**GIVEN EXERCISE**
Copy every line of the data below word for word, but leave the pictures out.

+++ PROVIDED MATERIAL

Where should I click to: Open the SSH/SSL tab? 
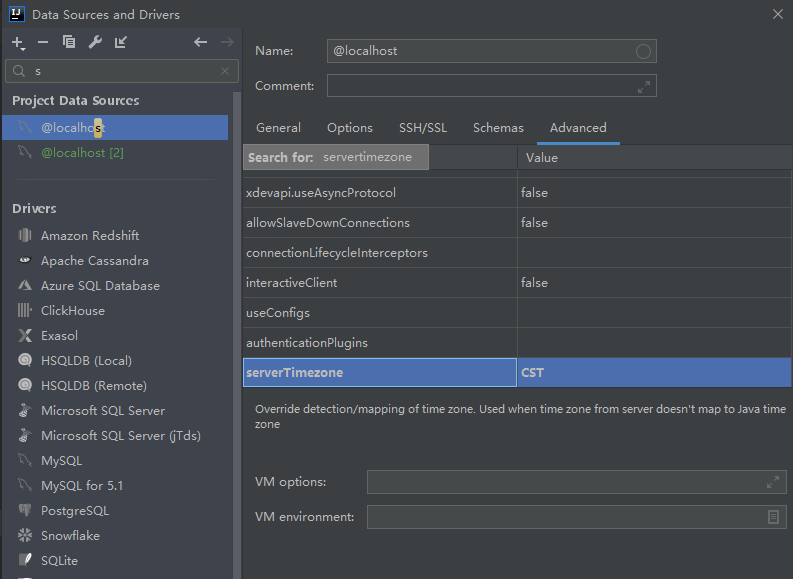(x=423, y=128)
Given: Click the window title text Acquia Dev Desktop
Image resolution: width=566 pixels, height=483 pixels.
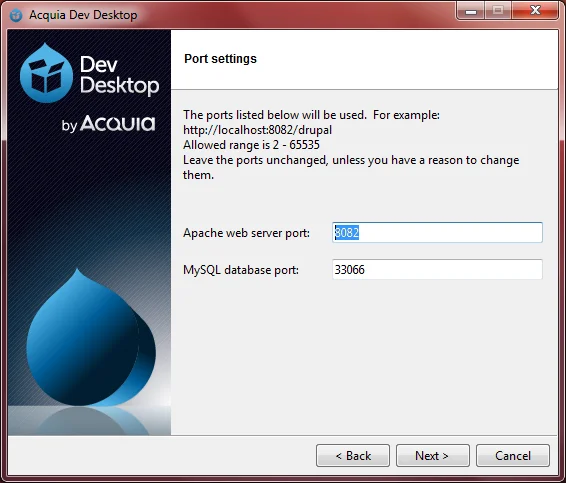Looking at the screenshot, I should click(83, 15).
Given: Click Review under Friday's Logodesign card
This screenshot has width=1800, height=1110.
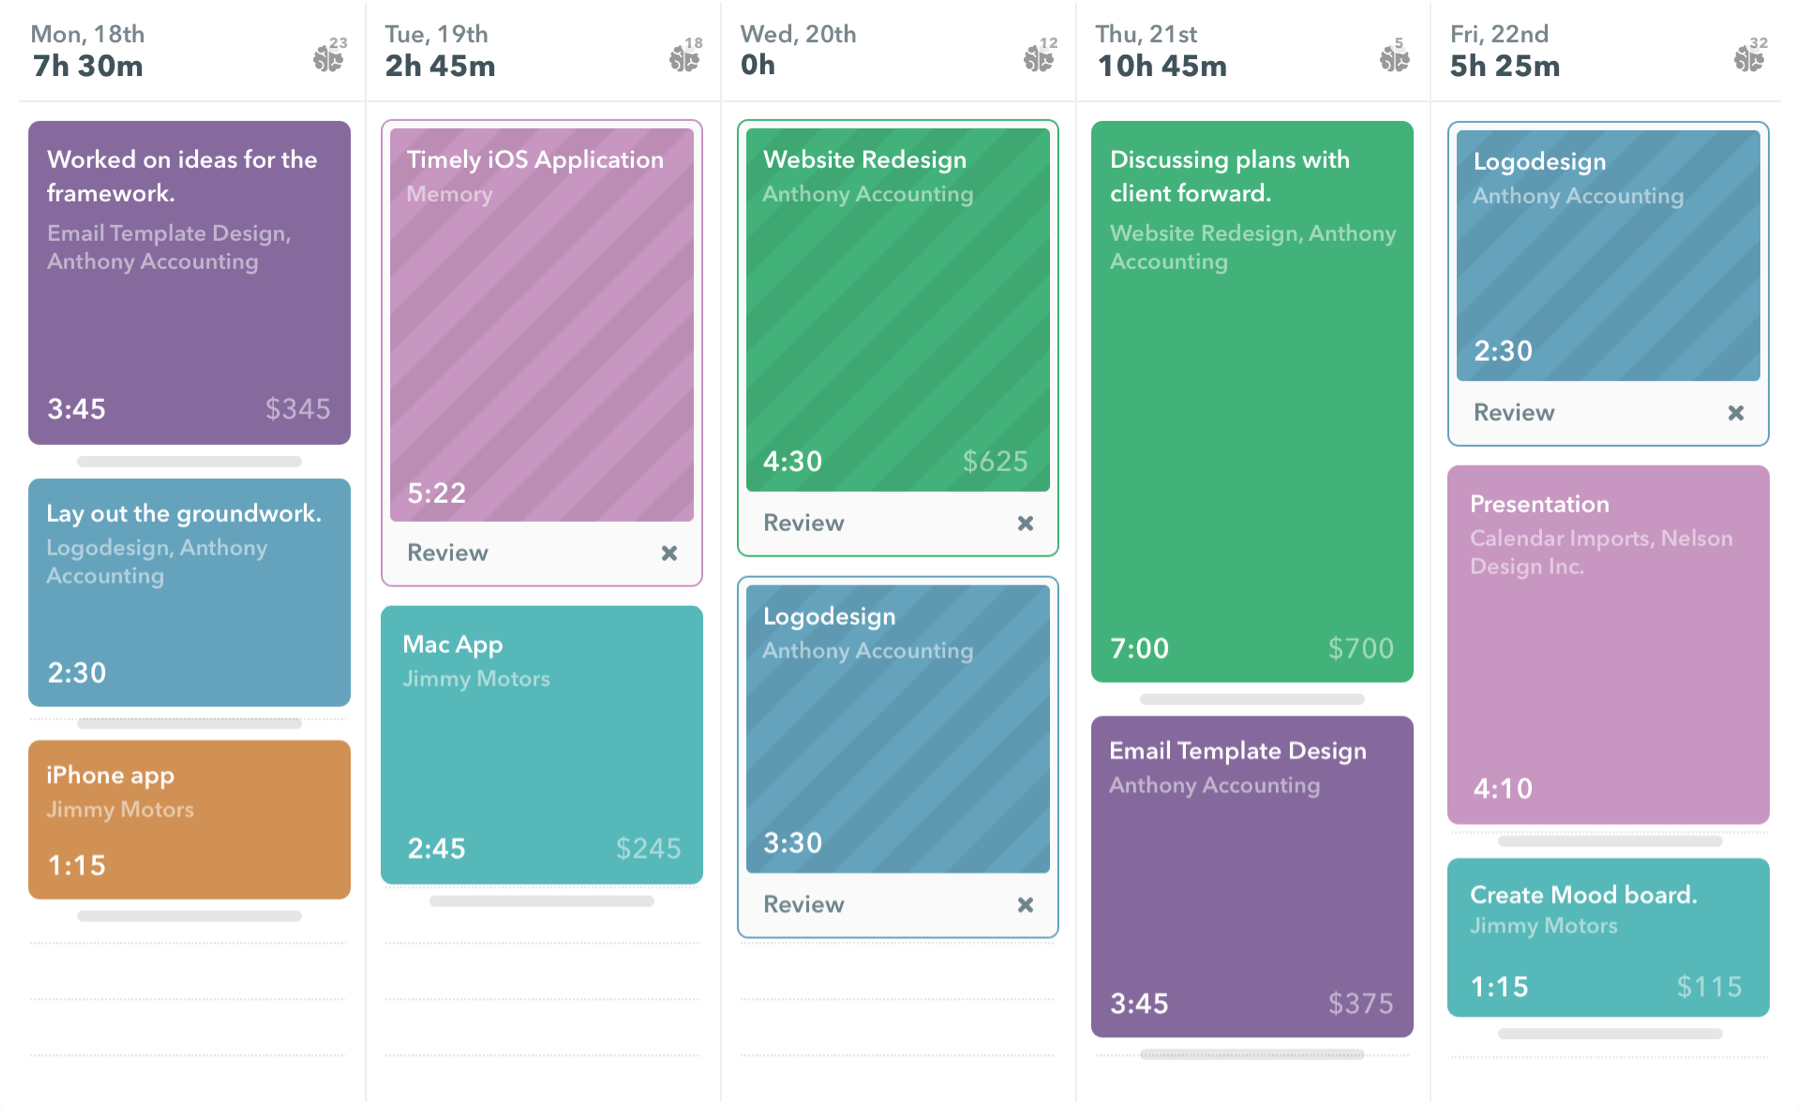Looking at the screenshot, I should click(1514, 412).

++++++

**TASK SOLUTION**
Where should I click to: Open the SSH/SSL tab? 
(x=423, y=128)
Given: Click the window title text Acquia Dev Desktop
Image resolution: width=566 pixels, height=483 pixels.
Looking at the screenshot, I should click(83, 15).
Given: Click Review under Friday's Logodesign card
This screenshot has width=1800, height=1110.
Looking at the screenshot, I should click(1514, 412).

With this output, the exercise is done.